* TRECHO ESCOLHIDO *
Na mídia o Congresso da UNE foi o discurso de Luís Roberto Barroso. A fúria da mídia comercial, dominada pela fração burguesa liberal, contra o ministro do STF, porque denunciou o bolsonarismo como uma corrente autoritária que defende a censura, e até a tortura, não devia nos surpreender. Um dos traços da conjuntura é a operação política que pretende normalizar a extrema direita como um movimento legítimo nos marcos do regime. Estão preocupados que as prováveis condenações de Jair Bolsonaro tenham como desfecho sua prisão.
Mas o Congresso da UNE foi muito mais. A principal decisão do Congresso da UNE foi a afirmação da sua independência diante do governo Lula 3. Isso significa que a UNE tem uma agenda própria, tem autonomia diante de um governo de coalizão que incorpora frações capitalistas, e uma plataforma de reivindicações que responde, em primeiro lugar, aos interesses dos estudantes. Ao mesmo tempo a UNE não é neutra na grande disputa que permanece em aberto e fratura a sociedade. A UNE reafirmou seu lugar na luta contra o neofascismo no Brasil. Essa localização é distinta daquela que a UNE teve entre 2003 e 2015, quando sucumbiu às pressões governistas, perdeu capacidade de impulsionar mobilizações, e se dividiu.

* DADOS EXTRAÍDOS *
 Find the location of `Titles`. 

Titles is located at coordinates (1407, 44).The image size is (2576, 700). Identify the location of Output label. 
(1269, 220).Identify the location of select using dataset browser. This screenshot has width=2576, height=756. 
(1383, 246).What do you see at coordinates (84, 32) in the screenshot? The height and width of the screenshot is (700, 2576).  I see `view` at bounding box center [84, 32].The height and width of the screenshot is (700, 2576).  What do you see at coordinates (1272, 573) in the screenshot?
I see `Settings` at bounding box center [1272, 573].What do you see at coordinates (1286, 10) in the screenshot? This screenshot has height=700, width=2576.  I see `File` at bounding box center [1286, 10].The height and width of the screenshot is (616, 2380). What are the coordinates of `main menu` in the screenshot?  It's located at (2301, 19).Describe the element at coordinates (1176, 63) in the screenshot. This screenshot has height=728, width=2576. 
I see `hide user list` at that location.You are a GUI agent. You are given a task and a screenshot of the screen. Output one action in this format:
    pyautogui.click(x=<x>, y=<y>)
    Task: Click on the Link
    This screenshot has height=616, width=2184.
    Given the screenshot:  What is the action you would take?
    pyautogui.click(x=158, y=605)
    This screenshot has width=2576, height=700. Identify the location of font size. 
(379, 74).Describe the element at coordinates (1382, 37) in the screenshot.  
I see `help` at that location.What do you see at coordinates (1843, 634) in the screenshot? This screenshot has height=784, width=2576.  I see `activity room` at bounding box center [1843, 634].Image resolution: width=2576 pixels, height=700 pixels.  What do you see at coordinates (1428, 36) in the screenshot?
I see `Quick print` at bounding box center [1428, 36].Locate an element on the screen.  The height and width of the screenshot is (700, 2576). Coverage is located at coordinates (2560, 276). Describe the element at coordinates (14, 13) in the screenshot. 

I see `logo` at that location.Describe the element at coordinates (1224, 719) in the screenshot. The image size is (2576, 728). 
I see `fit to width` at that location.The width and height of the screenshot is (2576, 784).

* O QUE FAZER *
Transcreva do texto sobre o Congresso da UNE a parte que começa nas palavras "Na mídia o Congresso" e termina depois de "desfecho sua prisão.". A listagem não entra em nada aqui.

* RESPOSTA ESCRITA *
Na mídia o Congresso da UNE foi o discurso de Luís Roberto Barroso. A fúria da mídia comercial, dominada pela fração burguesa liberal, contra o ministro do STF, porque denunciou o bolsonarismo como uma corrente autoritária que defende a censura, e até a tortura, não devia nos surpreender. Um dos traços da conjuntura é a operação política que pretende normalizar a extrema direita como um movimento legítimo nos marcos do regime. Estão preocupados que as prováveis condenações de Jair Bolsonaro tenham como desfecho sua prisão.